O dilema histórico do cobertor curto

O dilema histórico do cobertor curto

A onda de frio recente, mesmo antes do início do inverno, trouxe à tona um cenário complicado, pelo fato de presenciarmos tantas pessoas em condições adversas, sem moradia e/ou abrigo, sofrendo com as baixas temperaturas repentinas. Apesar dessa situação difícil, podemos ver uma mobilização da sociedade civil organizada e algumas empresas na distribuição de alimentos, cobertores e agasalhos, na tentativa de minimizar o problema. Especificamente no caso do cobertor, isso me faz refletir de como essa tem sido uma contribuição totalmente paliativa, pois ele sempre foi curto.

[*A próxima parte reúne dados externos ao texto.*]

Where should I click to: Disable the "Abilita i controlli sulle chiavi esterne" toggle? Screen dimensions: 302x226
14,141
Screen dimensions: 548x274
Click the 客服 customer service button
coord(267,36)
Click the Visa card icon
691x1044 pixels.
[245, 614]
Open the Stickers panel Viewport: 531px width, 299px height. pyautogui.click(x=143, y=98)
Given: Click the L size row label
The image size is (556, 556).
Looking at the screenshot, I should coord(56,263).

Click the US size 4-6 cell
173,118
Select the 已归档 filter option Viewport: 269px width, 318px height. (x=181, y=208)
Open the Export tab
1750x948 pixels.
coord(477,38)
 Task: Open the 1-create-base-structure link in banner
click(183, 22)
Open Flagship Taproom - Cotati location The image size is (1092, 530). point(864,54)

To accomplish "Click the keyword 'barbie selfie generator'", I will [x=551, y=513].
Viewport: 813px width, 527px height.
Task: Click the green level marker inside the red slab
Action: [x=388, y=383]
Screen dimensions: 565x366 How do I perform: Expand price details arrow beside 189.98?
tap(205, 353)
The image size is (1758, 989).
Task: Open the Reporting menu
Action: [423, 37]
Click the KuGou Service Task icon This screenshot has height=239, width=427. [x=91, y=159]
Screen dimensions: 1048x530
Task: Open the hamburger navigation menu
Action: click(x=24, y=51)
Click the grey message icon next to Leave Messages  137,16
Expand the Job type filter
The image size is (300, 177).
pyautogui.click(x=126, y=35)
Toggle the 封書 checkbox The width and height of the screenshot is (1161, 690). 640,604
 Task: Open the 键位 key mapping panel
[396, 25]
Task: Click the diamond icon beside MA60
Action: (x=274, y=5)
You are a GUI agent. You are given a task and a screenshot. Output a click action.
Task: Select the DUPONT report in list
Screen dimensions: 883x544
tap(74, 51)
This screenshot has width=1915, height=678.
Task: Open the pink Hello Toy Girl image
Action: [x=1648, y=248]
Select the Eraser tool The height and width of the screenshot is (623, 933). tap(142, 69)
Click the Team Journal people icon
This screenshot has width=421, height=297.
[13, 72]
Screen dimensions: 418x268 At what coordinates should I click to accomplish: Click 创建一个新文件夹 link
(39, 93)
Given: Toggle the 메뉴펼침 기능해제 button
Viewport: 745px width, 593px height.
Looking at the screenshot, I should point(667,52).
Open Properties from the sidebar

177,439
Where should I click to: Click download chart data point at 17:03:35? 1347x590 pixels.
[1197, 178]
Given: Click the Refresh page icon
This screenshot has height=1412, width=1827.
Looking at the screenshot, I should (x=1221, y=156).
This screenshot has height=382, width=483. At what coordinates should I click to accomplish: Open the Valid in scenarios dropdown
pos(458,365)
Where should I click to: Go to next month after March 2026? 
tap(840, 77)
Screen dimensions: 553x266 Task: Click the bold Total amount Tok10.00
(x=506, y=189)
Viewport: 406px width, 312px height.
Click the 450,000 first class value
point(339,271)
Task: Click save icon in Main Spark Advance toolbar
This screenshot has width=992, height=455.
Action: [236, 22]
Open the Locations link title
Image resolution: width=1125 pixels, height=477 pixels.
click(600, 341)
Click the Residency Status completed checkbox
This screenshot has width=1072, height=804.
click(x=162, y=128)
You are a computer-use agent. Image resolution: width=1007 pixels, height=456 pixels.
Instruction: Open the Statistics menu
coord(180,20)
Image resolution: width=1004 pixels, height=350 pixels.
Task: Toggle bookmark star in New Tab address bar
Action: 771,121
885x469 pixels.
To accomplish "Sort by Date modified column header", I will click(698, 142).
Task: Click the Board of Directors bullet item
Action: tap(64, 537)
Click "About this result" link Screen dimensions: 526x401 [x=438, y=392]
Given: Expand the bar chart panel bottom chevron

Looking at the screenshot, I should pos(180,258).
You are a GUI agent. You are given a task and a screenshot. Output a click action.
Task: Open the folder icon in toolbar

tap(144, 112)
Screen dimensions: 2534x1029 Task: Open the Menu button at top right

 A teoria do cobertor curto faz parte de um dilema histórico, no qual é impossível cobrirmos simultaneamente nossos pés e cabeças, simplesmente porque o cobertor não possui um comprimento adequado ao atendimento de nossas expectativas. Um dilema que nos impulsiona a tomar decisões baseadas nos extremos, prevalecendo uma dualidade que não resolve nem um lado nem outro. O cobertor não deixa de ser uma metáfora na forma com que lidamos com os problemas que assolam o país há décadas. Se formos a fundo nessa questão, o problema não está no tamanho do cobertor, mas sim na condição vivida por essas pessoas desassistidas, que por diversos motivos acabam sofrendo os efeitos da desigualdade social e se encolhem para sobreviver. Ao colocarmos o foco no cobertor, tendemos a manter nossas escolhas baseadas nessa dualidade insolúvel, permeando os mais variados conflitos que assolam o nosso cotidiano, sejam eles sociais, políticos e/ou econômicos.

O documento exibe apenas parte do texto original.